As distinções mais óbvias costumam ser negligenciadas. Uma coisa é o Brasil, com seus interesses permanentes, outra é o governo brasileiro do momento, com seu horizonte curto. O governo Bolsonaro é fraco, politicamente contestado, inclusive por setores expressivos do establishment doméstico. Não tem base parlamentar estável nem capacidade ou vontade real de construí-la. A ninguém escapa, portanto, que Bolsonaro poderá correr, em algum momento talvez já tenha começado a correr – risco de impeachment ou, no mínimo, de perder as condições de governar. O risco de impeachment é exacerbado por uma imprudência na escolha do vice. A melhor proteção contra o impeachment, como se sabe, é um vice que assusta – José Alencar, não Michel Temer.
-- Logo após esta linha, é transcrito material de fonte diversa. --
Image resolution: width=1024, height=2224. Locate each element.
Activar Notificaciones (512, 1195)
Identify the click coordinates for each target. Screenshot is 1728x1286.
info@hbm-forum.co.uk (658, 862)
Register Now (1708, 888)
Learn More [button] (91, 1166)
Problemas cognitivos ou não, Bolsonaro sabe disso tudo, suponho. E já vem preparando o seu Plano B, com três pontos, a ser acionado em caso de ameaças graves a seu projeto de poder, tais como perda de governabilidade, impeachment ou inviabilidade de reeleição. O primeiro ponto é a militarização do governo e a cooptação das forças armadas. Posições-chave são ocupadas por oficiais (até mesmo, emblematicamente, a Casa Civil) e tratamento especial vem sendo oferecido às corporações militares, inclusive na alocação de recursos orçamentários e, com expressivo custo político, na reforma da previdência.

Segundo ponto: o fortalecimento das milícias, no Rio de Janeiro e em outros lugares, alimentadas e encorajadas pela relação com o presidente da República e seus filhos. Disso faz parte a facilitação da compra e do porte de armas. Pode até ser que estejamos na antessala de um golpe de tipo boliviano: forças paramilitares de extrema direita, armadas até os dentes, preparadas para, no momento certo, partir para a violência, com o beneplácito e, no limite, a ajuda das forças oficiais. Modelo boliviano, combinado com autogolpe no estilo peruano, de Fujimori.
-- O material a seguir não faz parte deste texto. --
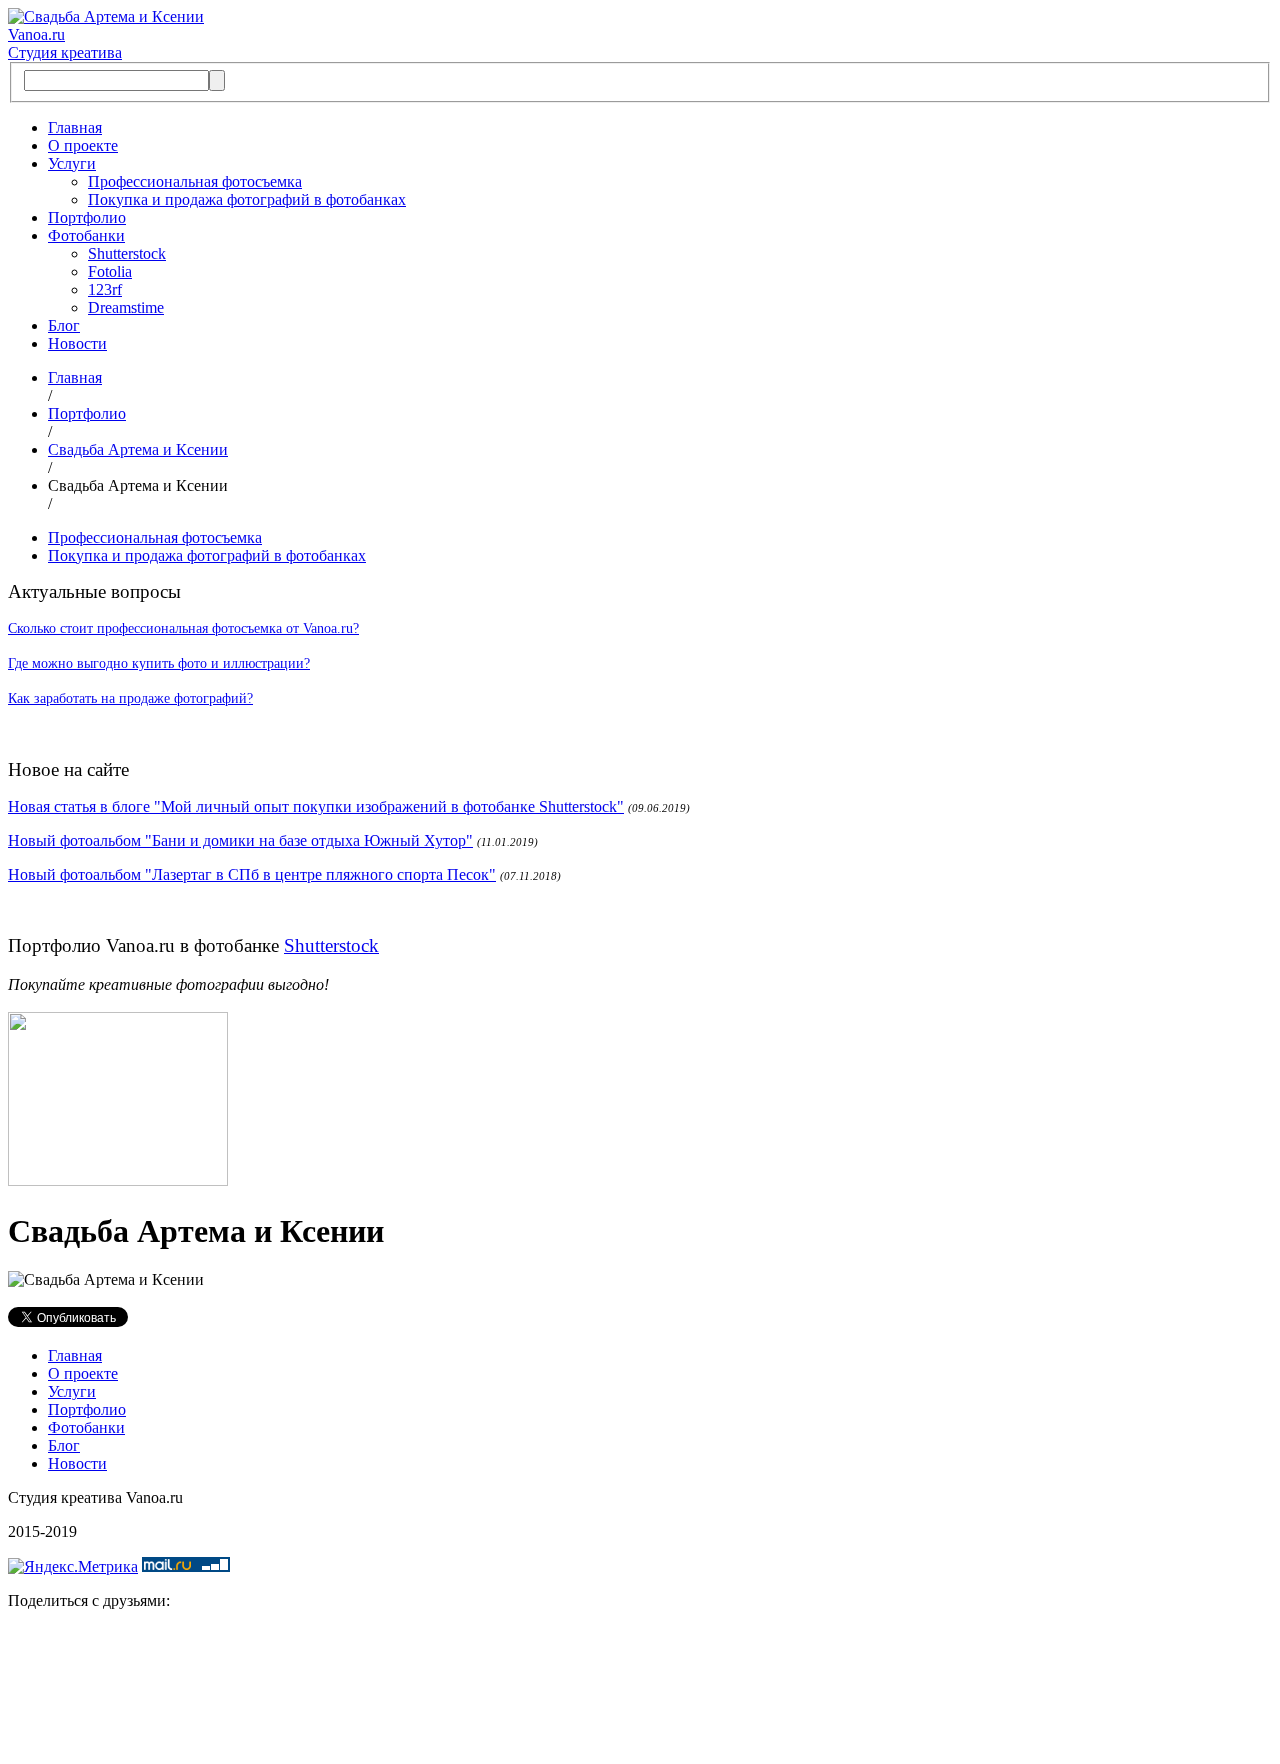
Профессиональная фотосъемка (195, 181)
Last but not least, a relação muito particular com Donald Trump, ponto de apoio potencialmente importante em caso de agravamento do quadro interno e risco de descontinuidade do bolsonarismo. Vista por esse prisma, não se torna mais inteligível, por exemplo, a intenção de Bolsonaro, aparentemente absurda, de indicar aquele seu filho para o posto de embaixador em Washington? E mais inteligível, também, certas afirmações de Bolsonaro em seu recente encontro com Trump na Flórida? Na ocasião, o presidente brasileiro soltou, ao discursar, uma frase que causou alguma estranheza: “Eu tenho certeza que num futuro próximo é (sic) muito bom contar com um bom relacionamento de direita”.

A reeleição de Trump em 2020 seria então peça essencial do Plano B de Bolsonaro. Se essas conjecturas têm algum fundamento, o que estamos presenciando é o desaparecimento das fronteiras entre a política interna e a externa, convertendo-se esta última em mero instrumento da primeira.

Releio o que escrevi. Parece lógico e bem estruturado. Lembrei-me, porém, de Emil Cioran, grande filósofo romeno do século 20, que desconfiava da lógica e das tentativas de sistematização. O que é lógico e ordenado, indagava ele, não é coerente demais para ser verdadeiro?